Reproduce word for word the part of the records that opens with the line containing "You are a GUI" and closes with the line containing "Looking at the screenshot, I should 59,87.", including both of those lines and leaving out the pictures.
— START OF RECORD SET —
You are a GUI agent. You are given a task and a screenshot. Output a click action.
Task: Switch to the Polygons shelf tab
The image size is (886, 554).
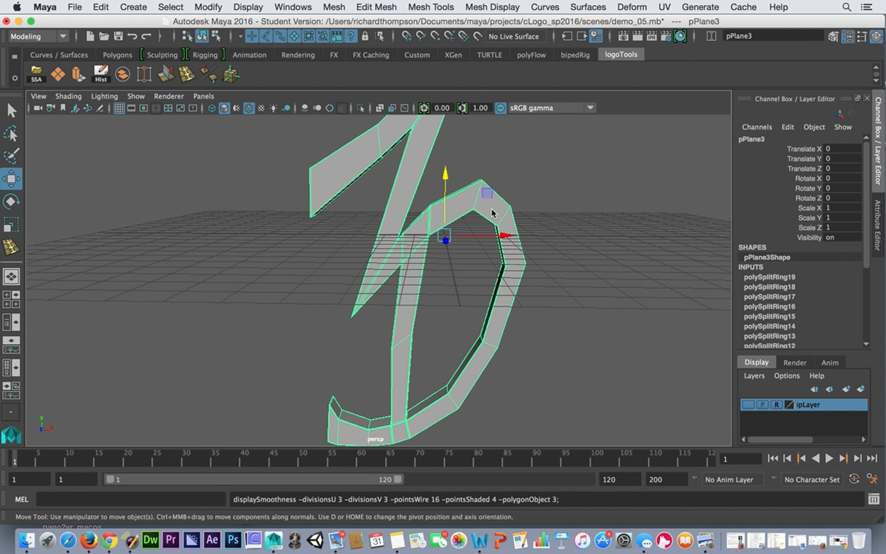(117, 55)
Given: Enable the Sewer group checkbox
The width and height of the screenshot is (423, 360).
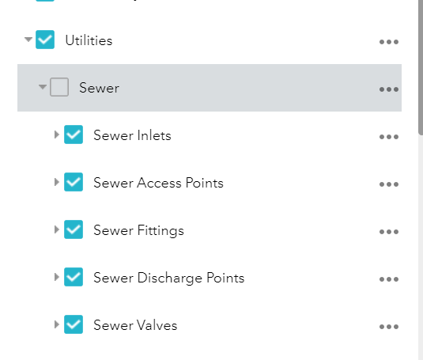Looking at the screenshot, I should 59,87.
— END OF RECORD SET —
— START OF RECORD SET —
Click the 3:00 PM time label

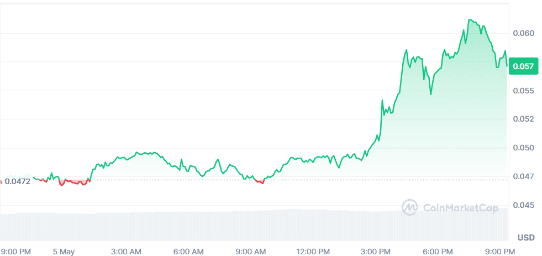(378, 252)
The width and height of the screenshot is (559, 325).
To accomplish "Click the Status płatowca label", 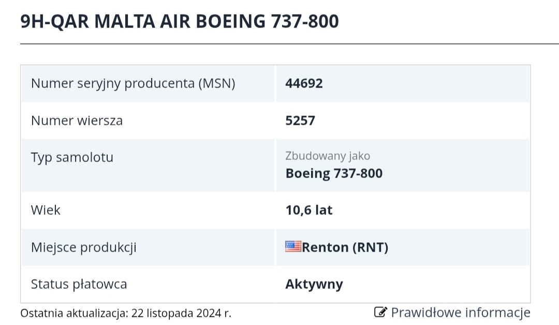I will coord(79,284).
— END OF RECORD SET —
* EXERCISE ANSWER:
You are a GUI agent. You are given a task and a screenshot. Output a click action.
Task: Switch to the Polygons shelf tab
The image size is (886, 554).
(117, 55)
Given: Enable the Sewer group checkbox
The width and height of the screenshot is (423, 360).
Looking at the screenshot, I should 59,87.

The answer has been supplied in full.